CHAIN - A series of sectors linked
together. One sector will have a
pointer to another, and that sector
will point to another, until the
chain has no more forward pointers. A
file stored on a 1541 disk would be
considered a chain of sectors, but it
also has a directory entry
explaining what the chain is for.
CONTAINER - A file format which
simply contains other files, and
no compression takes place. Some
examples are T64, P00, SPY, ARK,
LNX.
FILETYPE - In the Commodore world,
this would be the kind of file, be it
SEQ, REL, PRG, USR, GEOS etc. In the
DOS world, this would possibly be
the file extension, be it EXE, TXT,
DOC. It tells the user what file it
is, making usage easier.
GCR - An acronym for "Group Code
Recording". This is the encoding
method Commodore uses to physically
store the information on most of the
5.25" disks (i.e. 1541). It encodes an
8 bit sequence (2 4-bit nybbles) into
a 10 bit sequence (2 5-bit nybbles)
so that long repeated sequences of
1's or 0's are avoided. These must be
avoided so that the timing of
reading/writing to the disk won't
become "out of sync". As a user, you
would not normally see the GCR
information since the drive does all
the conversion to normal HEX data
before it gives it to you.
HIGH/LOW - The bytes here are stored
backwards compared to the LOW/HIGH
method. See LOW/HIGH for more
information.
IMAGE - A file format which is a PC
equivalent of a physical Commodore
media. Some examples are D64 (1541),
D71 (1571), D81 (1581), D2M (FD2000),
X64.
LINK - This is the track/sector
values, stored in the first two bytes
of a sector, which point to (or "link"
to) the t/s location of the next
sector. A series of these links
comprise a "chain" of sectors.

☆ ☆ ☆ ☆ ☆ ☆ ☆

» **Short task A**
Copy out the glossary of Commodore disk terms word for word.

» **Rows**
☆ ☆ ☆ ☆ ☆ ☆ ☆

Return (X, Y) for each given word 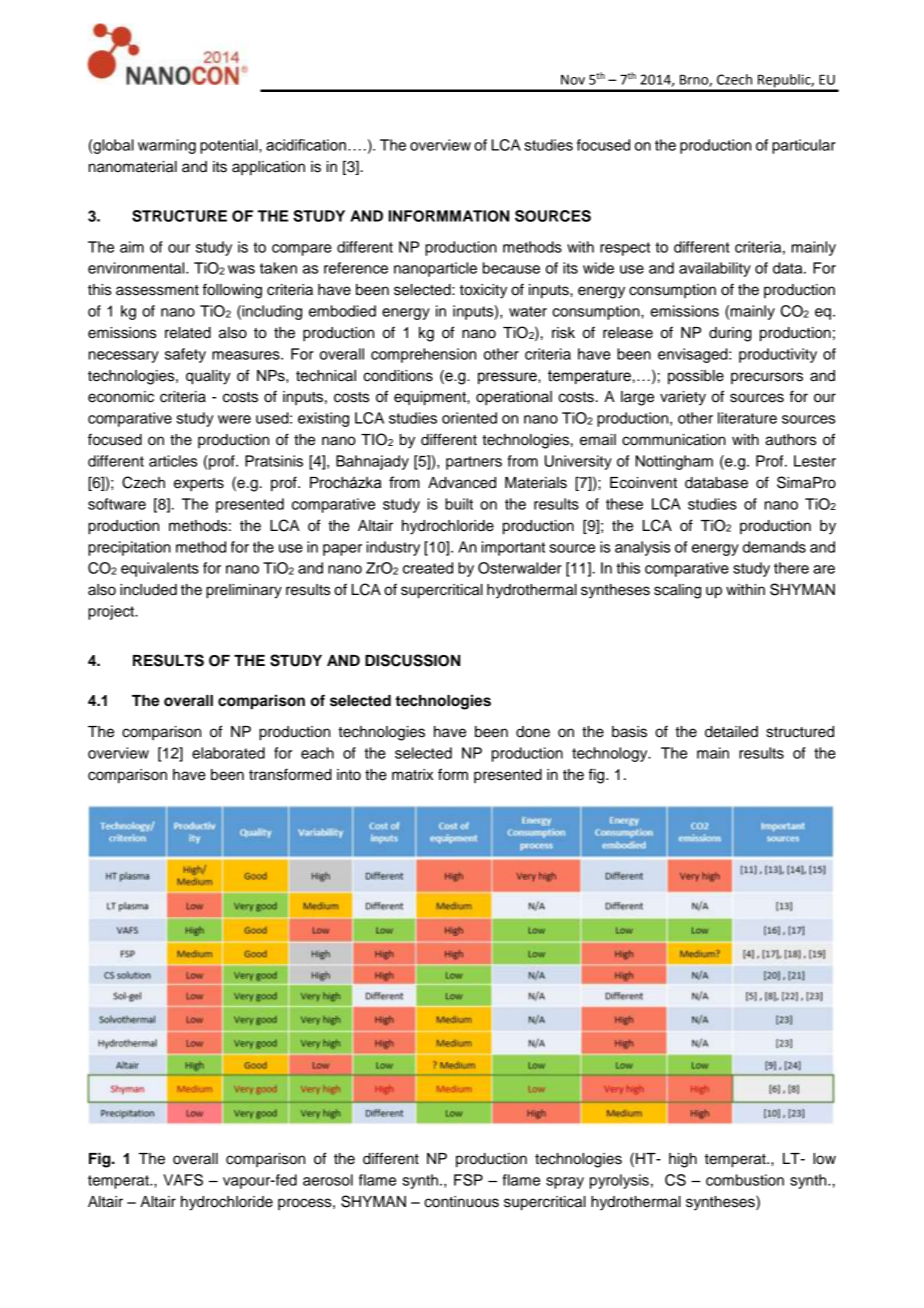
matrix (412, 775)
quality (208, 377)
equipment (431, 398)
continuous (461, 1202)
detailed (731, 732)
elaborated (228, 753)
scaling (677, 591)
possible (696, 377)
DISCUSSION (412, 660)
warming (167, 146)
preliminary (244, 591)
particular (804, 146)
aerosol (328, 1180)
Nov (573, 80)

☆ ☆ ☆ ☆ ☆ ☆ ☆

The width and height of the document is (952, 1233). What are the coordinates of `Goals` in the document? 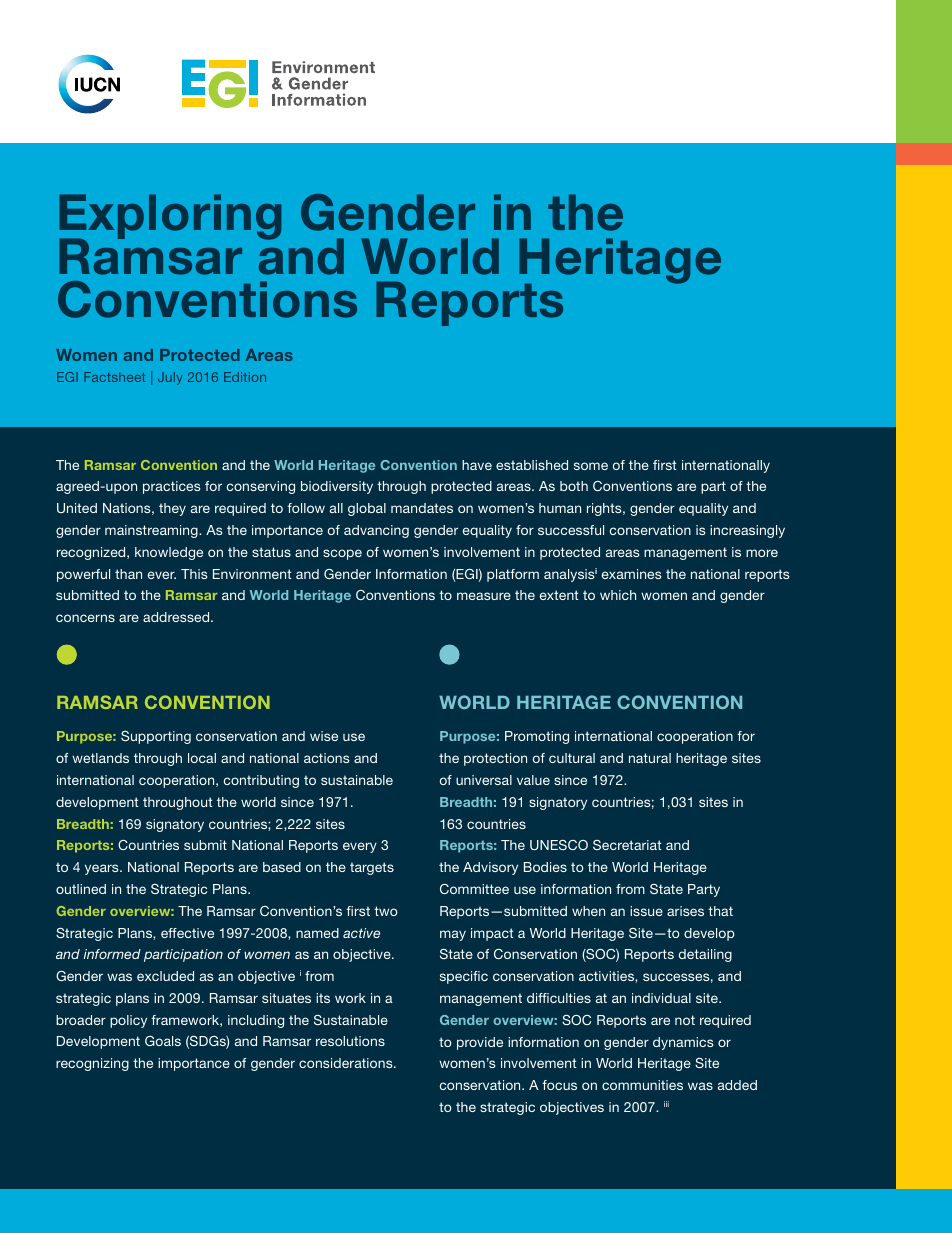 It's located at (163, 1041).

☆ ☆ ☆ ☆ ☆ ☆ ☆

» **Short task B**
Shift every number in the coordinates up by 141 and write out only the entries that begin at the line that has "Return (X, Y) for each given word" and stop after the line that has "Nov (573, 80)", keeping the requests in. Leave the pictures out.

» **Complete response A**
CHAIN - A series of sectors linked
together. One sector will have a
pointer to another, and that sector
will point to another, until the
chain has no more forward pointers. A
file stored on a 1541 disk would be
considered a chain of sectors, but it
also has a directory entry
explaining what the chain is for.
CONTAINER - A file format which
simply contains other files, and
no compression takes place. Some
examples are T64, P00, SPY, ARK,
LNX.
FILETYPE - In the Commodore world,
this would be the kind of file, be it
SEQ, REL, PRG, USR, GEOS etc. In the
DOS world, this would possibly be
the file extension, be it EXE, TXT,
DOC. It tells the user what file it
is, making usage easier.
GCR - An acronym for "Group Code
Recording". This is the encoding
method Commodore uses to physically
store the information on most of the
5.25" disks (i.e. 1541). It encodes an
8 bit sequence (2 4-bit nybbles) into
a 10 bit sequence (2 5-bit nybbles)
so that long repeated sequences of
1's or 0's are avoided. These must be
avoided so that the timing of
reading/writing to the disk won't
become "out of sync". As a user, you
would not normally see the GCR
information since the drive does all
the conversion to normal HEX data
before it gives it to you.
HIGH/LOW - The bytes here are stored
backwards compared to the LOW/HIGH
method. See LOW/HIGH for more
information.
IMAGE - A file format which is a PC
equivalent of a physical Commodore
media. Some examples are D64 (1541),
D71 (1571), D81 (1581), D2M (FD2000),
X64.
LINK - This is the track/sector
values, stored in the first two bytes
of a sector, which point to (or "link"
to) the t/s location of the next
sector. A series of these links
comprise a "chain" of sectors.

» **Complete response B**
Return (X, Y) for each given word 
matrix (553, 916)
quality (349, 518)
equipment (572, 539)
continuous (602, 1343)
detailed (872, 873)
elaborated (369, 894)
scaling (818, 732)
possible (837, 518)
DISCUSSION (553, 801)
warming (308, 287)
preliminary (385, 732)
particular (945, 287)
aerosol (469, 1321)
Nov (714, 221)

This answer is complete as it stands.